In silico, in vitro and ex vivo characterization of cystic fibrosis transmembrane conductance regulator pathogenic variants localized in the fourth intracellular loop and their rescue by modulators.

Background and purpose: Cystic fibrosis (CF) is due to loss-of-function variants of the CF transmembrane conductance regulator (CFTR) channel. The most effective treatment for people with CF carrying the F508del mutation is the triple combination of elexacaftor-tezacaftor-ivacaftor (ETI). ETI can correct the underlying defect(s) in other CFTR mutants. The use of disease-relevant predictive models such as patient-derived human nasal epithelial cells allow to investigate the response to CFTR modulators of specific genotypes, possibly supporting patients' access to treatment.

Experimental approach: Using computational, biochemical and functional methodologies, a detailed analysis of selected variants in the intracellular loop 4 (ICL4) to understand their impact on CFTR structure and function.
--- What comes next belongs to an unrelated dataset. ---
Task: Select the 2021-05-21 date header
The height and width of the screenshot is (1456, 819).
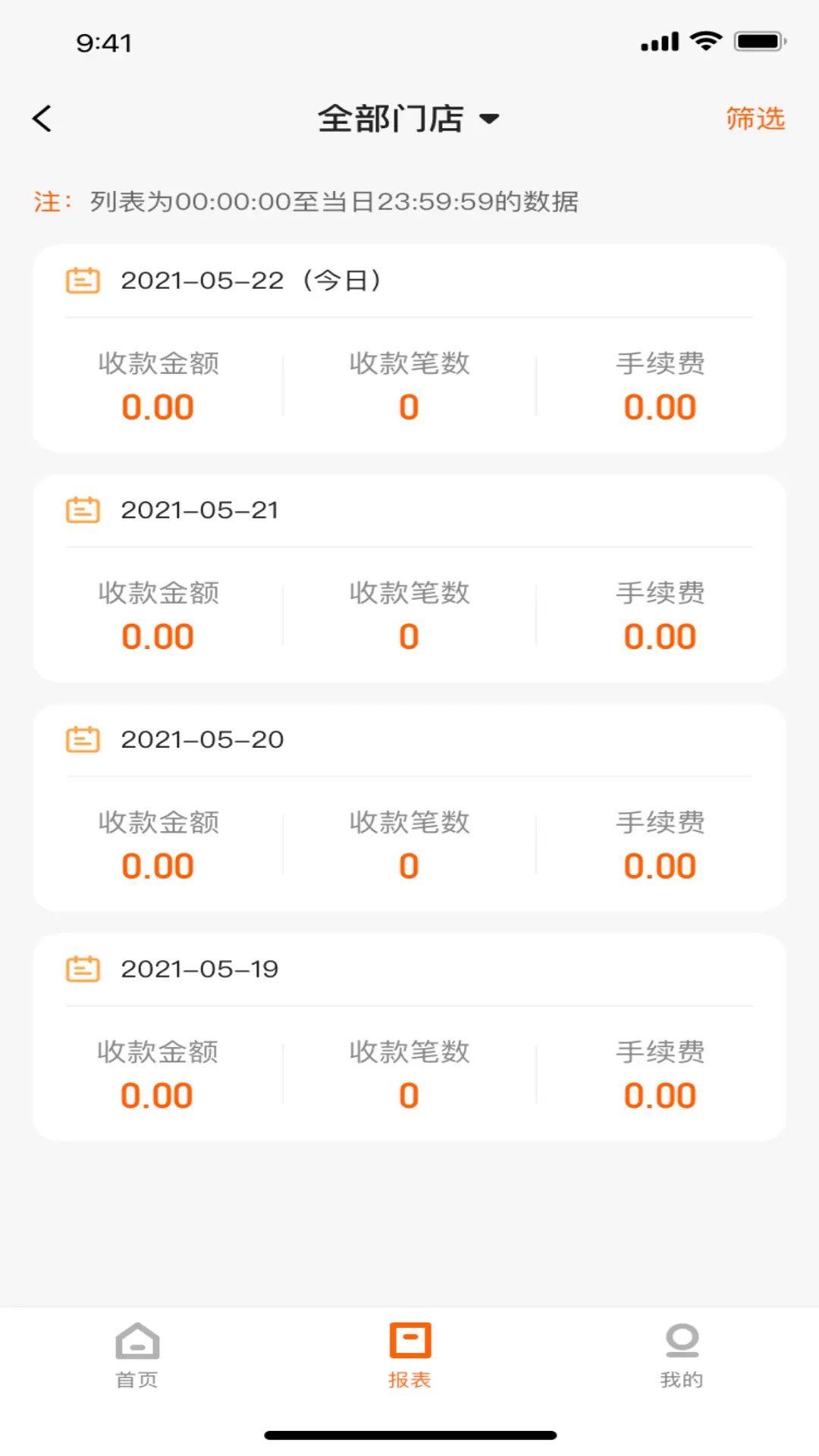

Key results: Mutations affecting L1065, R1066 and L1077 compromise structural stability of CFTR. Analyses of single variants expressed heterologously in immortalized bronchial cells showed that, upon ETI, rescued activity for both L1065P and R1066C was close to 50% of the wild-type CFTR activity. Biochemical studies of ICL4 variants expression pattern in CFBE41o-cells, following treatment for 24 h, demonstrate the appearance of the mature, fully glycosylated band, with no changes in the immature band. Finally, our study provides evidence in primary nasal cells from a cohort of people with CF that L1065P and R1066C can be effectively rescued by ETI up to 25%-45% of the activity measured in non-CF epithelia.

Conclusion and implications: Although the observed rescue for L1065P and R1066C was smaller than that of the F508del, it should fall in a range predicted, by various studies, to provide a clinical benefit.